The Ballroom’s lighting was selected and installed in concert with Visual Systems’ sister company Creative Staging to ensure that the venue was truly “event friendly,” according to Sappal. “Most ballrooms we have seen over the years very rarely have in-house production lighting,” he noted. “We have integrated house light control with the production lighting control to give the lighting engineer complete control over the whole room via the lighting desk. Alternatively, the whole lighting system can also be controlled via the AMX touchpanels and Lutron panels for smaller events without a dedicated lighting engineer.”
Visual Systems and Creative Staging installed eight motorized 12m trusses on load cells, outfitted with 30 moving wash and 20 moving profile light fixtures from Martin Lighting. The system is controlled via a pair of Avolites Quartz consoles and an Avolites Titan Net Processor in the control room.
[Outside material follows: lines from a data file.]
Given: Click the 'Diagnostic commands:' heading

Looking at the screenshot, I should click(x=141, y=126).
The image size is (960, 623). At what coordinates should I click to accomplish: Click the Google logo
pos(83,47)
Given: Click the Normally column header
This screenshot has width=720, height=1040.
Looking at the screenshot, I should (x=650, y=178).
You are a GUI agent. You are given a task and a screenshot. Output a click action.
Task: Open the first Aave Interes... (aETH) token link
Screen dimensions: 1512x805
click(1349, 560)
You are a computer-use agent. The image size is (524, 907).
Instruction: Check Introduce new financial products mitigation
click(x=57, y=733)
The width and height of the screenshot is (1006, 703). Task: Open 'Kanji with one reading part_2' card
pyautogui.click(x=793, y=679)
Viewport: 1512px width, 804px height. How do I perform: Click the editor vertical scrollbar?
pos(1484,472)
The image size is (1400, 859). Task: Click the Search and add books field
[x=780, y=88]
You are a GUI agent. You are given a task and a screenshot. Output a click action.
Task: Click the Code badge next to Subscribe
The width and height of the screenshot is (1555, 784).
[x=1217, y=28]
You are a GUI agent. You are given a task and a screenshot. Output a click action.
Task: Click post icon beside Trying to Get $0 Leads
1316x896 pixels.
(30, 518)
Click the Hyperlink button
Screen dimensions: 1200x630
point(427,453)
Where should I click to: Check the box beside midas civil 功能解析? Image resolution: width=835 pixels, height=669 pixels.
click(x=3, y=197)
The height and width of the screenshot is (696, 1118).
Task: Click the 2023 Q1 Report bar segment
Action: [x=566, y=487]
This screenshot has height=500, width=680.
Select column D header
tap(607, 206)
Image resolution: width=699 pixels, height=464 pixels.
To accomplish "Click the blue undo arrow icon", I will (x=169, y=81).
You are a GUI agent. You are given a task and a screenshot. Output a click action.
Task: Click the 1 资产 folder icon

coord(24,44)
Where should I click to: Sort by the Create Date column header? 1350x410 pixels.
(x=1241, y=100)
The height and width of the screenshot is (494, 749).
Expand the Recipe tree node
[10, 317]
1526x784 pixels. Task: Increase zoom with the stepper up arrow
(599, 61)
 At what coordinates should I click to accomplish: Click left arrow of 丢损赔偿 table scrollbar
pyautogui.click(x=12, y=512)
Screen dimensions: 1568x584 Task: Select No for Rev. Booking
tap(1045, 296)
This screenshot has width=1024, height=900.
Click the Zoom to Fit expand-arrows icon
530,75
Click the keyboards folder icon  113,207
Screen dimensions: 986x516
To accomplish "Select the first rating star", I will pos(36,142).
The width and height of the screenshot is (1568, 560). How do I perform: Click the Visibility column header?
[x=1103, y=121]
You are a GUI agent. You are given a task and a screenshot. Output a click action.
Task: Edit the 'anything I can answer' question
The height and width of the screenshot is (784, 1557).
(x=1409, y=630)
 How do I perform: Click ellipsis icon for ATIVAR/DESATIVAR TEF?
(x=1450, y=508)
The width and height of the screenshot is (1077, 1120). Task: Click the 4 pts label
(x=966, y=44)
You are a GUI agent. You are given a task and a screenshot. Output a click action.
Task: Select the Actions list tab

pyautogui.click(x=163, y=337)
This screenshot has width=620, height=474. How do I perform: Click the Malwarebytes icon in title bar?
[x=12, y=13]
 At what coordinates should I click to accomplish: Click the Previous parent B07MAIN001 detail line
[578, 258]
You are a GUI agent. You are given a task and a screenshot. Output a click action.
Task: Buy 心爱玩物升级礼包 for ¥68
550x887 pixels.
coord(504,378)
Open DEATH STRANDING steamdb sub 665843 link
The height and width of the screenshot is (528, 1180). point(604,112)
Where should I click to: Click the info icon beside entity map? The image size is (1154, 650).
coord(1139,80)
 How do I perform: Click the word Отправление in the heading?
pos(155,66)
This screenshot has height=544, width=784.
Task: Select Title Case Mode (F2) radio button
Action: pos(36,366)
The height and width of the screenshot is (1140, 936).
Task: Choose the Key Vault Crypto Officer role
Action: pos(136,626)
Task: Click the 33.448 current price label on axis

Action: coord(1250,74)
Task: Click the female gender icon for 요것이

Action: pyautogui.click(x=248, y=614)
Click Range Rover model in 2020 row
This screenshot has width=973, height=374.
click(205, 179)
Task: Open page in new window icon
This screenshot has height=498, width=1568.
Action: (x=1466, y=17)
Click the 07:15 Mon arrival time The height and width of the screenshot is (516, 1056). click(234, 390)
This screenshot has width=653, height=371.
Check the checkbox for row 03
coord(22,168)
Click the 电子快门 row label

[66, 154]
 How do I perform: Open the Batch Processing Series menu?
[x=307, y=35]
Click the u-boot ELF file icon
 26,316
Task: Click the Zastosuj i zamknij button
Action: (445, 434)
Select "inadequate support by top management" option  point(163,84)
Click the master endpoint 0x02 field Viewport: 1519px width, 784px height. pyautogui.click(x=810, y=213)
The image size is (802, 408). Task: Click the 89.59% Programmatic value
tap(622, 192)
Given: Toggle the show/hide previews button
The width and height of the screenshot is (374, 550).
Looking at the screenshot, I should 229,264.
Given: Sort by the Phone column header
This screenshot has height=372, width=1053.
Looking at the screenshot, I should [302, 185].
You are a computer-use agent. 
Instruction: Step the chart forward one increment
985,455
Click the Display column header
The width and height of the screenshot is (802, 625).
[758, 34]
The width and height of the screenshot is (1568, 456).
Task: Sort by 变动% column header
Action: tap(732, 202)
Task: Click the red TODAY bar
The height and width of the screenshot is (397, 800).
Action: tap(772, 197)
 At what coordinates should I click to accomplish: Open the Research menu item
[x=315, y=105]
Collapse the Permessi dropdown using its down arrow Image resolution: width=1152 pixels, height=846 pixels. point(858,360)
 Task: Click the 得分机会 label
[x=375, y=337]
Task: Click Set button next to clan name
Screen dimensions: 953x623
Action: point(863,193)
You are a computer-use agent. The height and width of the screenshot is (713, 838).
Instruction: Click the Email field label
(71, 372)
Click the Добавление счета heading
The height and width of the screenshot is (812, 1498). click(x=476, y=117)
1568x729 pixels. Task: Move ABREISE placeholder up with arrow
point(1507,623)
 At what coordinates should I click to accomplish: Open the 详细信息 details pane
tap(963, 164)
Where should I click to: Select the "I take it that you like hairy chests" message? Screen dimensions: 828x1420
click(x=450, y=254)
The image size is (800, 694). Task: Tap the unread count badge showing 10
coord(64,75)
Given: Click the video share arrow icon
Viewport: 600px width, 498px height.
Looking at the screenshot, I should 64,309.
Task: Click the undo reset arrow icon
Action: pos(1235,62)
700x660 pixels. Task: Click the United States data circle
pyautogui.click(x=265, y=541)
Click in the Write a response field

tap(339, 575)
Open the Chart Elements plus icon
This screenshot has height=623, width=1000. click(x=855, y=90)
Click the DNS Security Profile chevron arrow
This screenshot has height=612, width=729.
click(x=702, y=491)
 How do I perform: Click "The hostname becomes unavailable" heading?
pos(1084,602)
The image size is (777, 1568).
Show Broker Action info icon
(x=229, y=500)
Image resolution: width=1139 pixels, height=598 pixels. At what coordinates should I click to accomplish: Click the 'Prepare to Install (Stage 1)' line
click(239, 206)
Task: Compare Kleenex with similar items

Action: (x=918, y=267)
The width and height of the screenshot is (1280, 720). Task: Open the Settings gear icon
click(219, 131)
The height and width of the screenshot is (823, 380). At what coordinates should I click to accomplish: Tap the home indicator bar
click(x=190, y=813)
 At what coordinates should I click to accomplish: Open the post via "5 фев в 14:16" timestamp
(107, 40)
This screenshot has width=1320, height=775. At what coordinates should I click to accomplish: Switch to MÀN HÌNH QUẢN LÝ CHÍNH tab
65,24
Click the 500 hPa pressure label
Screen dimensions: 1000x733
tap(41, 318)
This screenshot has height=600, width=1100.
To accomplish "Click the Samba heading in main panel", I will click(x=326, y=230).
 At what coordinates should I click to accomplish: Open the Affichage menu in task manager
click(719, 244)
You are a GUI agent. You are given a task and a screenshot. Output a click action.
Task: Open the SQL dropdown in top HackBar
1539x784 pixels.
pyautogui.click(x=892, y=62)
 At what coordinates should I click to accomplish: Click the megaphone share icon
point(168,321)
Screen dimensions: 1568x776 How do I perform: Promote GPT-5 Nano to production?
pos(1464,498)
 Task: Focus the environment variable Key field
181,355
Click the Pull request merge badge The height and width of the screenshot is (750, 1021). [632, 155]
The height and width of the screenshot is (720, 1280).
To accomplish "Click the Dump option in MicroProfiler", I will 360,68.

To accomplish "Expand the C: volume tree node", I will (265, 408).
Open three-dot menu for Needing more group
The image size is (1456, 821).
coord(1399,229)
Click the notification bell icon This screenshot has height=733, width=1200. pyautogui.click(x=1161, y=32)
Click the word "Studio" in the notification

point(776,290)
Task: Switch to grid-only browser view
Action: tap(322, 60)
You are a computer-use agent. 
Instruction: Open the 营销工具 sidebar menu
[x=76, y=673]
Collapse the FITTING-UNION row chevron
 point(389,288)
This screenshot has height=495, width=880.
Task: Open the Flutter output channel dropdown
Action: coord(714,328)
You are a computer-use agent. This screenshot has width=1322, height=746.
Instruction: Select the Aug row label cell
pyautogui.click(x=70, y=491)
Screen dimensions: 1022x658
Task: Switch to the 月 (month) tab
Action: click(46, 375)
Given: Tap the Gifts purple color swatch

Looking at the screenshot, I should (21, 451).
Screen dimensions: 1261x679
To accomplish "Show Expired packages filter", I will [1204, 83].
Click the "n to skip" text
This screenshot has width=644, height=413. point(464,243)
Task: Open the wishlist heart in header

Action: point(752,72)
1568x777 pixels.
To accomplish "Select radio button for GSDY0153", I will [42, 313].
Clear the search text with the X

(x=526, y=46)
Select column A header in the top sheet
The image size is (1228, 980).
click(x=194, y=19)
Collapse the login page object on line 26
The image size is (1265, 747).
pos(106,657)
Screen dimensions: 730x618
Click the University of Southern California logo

Sound is controlled via a Bose ControlSpace EX DSP and amplifiers, while Powersoft amplifiers are used for the Bose ShowMatch Arrays. The team also installed a Sennheiser MobileConnect assistive listening system along with a Sennheiser infrared system. “For voice, we installed 14 channels of Sennheiser D6000 series radio microphones with four antennas discreetly installed in the ceiling of The Ballroom, all mixed from a pair of Yamaha QL digital mixing desks,” said Sappal. “For large events, we have installed a Clear-Com FreeSpeakII wired and wireless talkback system.”
While The Londoner’s AV installation was hindered by COVID-19, the project didn't stop because the U.K. was in lockdown. Sappal said Visual Systems kept working with a limited crew on site to meet its deadline.
Today, the virus remains a problem for The Londoner’s various events—but Visual Systems planned for the likelihood of delivering content to off-site participants. With the Panasonic PTZ cameras, all AV-equipped areas of the hotel can support virtual or hybrid events, if required. Plus, two portable video streaming systems can be deployed as needed around the hotel. Contained in flight cases, one system has a Blackmagic Design 4K video switcher and streaming solution, while the other features an Analog Way presentation video mixer for more graphic-intensive presentations.
Despite the personnel and supply chain issues caused by COVID-19, Visual Systems succeeded in completing The Londoner’s extensive AV system as planned—and wowing its guests with the system’s subtle yet awesome capabilities once in service. According to Sappal, The Londoner’s clients have told the hotel staff how impressed they are by the AV technology and how well it blends into the hotel’s decorating scheme.
“The client has themselves expressed that the AV design complemented the interior design,” Sappal added. “Overall, the feedback has been very, very positive.”